#### Exercise objective
Give the count of lines in the entries that include "Given", and write nothing besides it.

[Dataset entries]

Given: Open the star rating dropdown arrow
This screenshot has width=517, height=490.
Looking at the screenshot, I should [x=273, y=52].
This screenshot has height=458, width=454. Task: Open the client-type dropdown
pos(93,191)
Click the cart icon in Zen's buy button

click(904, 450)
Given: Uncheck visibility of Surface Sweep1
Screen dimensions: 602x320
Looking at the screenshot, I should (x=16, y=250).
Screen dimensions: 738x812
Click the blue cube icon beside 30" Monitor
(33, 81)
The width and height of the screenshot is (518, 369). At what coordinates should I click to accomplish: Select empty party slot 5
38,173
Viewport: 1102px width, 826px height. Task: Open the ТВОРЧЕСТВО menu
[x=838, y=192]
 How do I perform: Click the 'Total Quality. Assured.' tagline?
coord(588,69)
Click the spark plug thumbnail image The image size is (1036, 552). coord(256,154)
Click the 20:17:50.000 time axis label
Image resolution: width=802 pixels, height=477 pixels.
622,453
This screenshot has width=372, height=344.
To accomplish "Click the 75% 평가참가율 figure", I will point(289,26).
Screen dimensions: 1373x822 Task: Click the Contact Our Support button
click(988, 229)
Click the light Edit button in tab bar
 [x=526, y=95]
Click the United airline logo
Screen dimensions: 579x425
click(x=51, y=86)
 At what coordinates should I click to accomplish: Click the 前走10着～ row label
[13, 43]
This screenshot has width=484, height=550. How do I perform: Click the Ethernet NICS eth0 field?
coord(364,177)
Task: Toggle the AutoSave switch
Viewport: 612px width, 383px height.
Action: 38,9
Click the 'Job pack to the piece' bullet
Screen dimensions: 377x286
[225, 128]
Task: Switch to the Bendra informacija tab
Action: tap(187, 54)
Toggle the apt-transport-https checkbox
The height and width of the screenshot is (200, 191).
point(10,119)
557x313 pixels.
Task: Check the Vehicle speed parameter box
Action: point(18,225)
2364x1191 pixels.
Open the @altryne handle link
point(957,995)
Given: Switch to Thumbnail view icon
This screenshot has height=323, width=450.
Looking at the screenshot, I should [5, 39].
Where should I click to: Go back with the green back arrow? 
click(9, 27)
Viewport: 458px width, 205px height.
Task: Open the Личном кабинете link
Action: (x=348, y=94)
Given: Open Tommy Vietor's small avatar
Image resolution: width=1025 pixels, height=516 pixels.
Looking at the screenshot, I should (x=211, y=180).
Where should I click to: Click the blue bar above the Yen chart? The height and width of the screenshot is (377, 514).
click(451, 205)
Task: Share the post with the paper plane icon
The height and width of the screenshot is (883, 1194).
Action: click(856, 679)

#### Exercise response
4